Auctions are typically held live in front of the county courthouse or at a location approved by the local government. You can also bid on foreclosed properties online. In some cases, you may be able to contact a representative of the lender and inspect the property before the auction. But there are no guarantees, and once the bidding starts, the property is sold as-is.
The final stage you can purchase a foreclosed home is in a Real Estate Owned (REO) sale. This means that the property did not sell at auction and is simply sitting on the lender’s books waiting for a buyer. You can typically get these properties at a steep discount – but for good reason. If it didn’t sell at auction, there is likely something wrong with it. You may find a diamond in the rough that other buyers simply overlooked. But, most properties with serious investment potential tend to get snatched up quickly. So be aware that there is likely a reason the property wasn’t purchased at auction, and it may require serious work or be in an undesirable location for investing.
- Know What You Want: If you want to make money at a Florida property auction, it’s important to crunch the numbers beforehand and know your bottom line. In other words, know what you would like to pay as well as the absolute most you can pay and still turn a profit. It’s easy to get carried away and overpay for a property at auction. It can be challenging to get an accurate read on how much work is necessary until the property is sold, and you’re able to inspect it. Therefore, it’s essential to know your limits and what makes sense for the investment strategy you’re using before you even visit the auction.
- Don’t Get Caught Up in the Moment: Florida house auctions are notoriously action-packed. You may have a certain number in your head. But in the heat of the moment, it’s easy to get caught up in the competition of it and accidentally overbid. Getting stuck with a dud because you got carried away may turn you off from real estate investing forever. The best thing to do is to be calm and stick to your plan. Discipline is a huge part of investing, and buying a house at auction requires patience and a cool head.

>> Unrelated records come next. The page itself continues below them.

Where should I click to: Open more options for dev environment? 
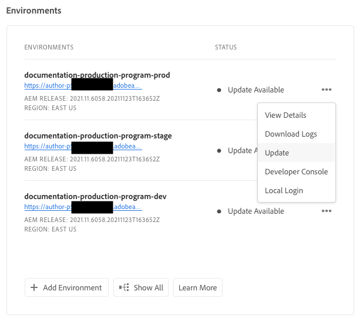point(326,211)
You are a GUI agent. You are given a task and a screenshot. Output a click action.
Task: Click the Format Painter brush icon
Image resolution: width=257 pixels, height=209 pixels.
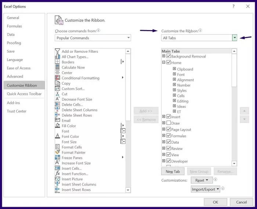point(57,152)
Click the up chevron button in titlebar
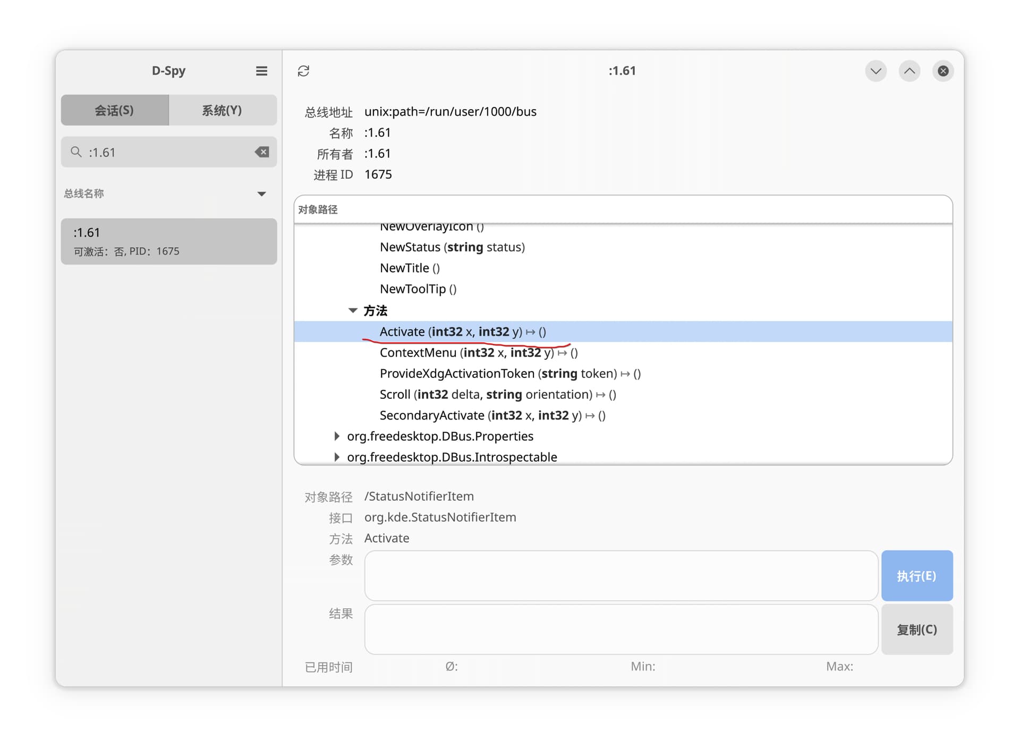The width and height of the screenshot is (1020, 748). tap(910, 71)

- Hope for the Best but Prepare for the Worst: When buying a foreclosure, it’s wise to be prepared for the worst. Unless you’re able to gain access to the property beforehand, there is no way of telling what the physical condition of the property is like. You may be pleasantly surprised if you assume that the house will need a gut renovation or maybe even demolishment, and it doesn’t. But if your budget for a cosmetic renovation only to find out the former tenant destroyed the property, you will likely be in serious hot water.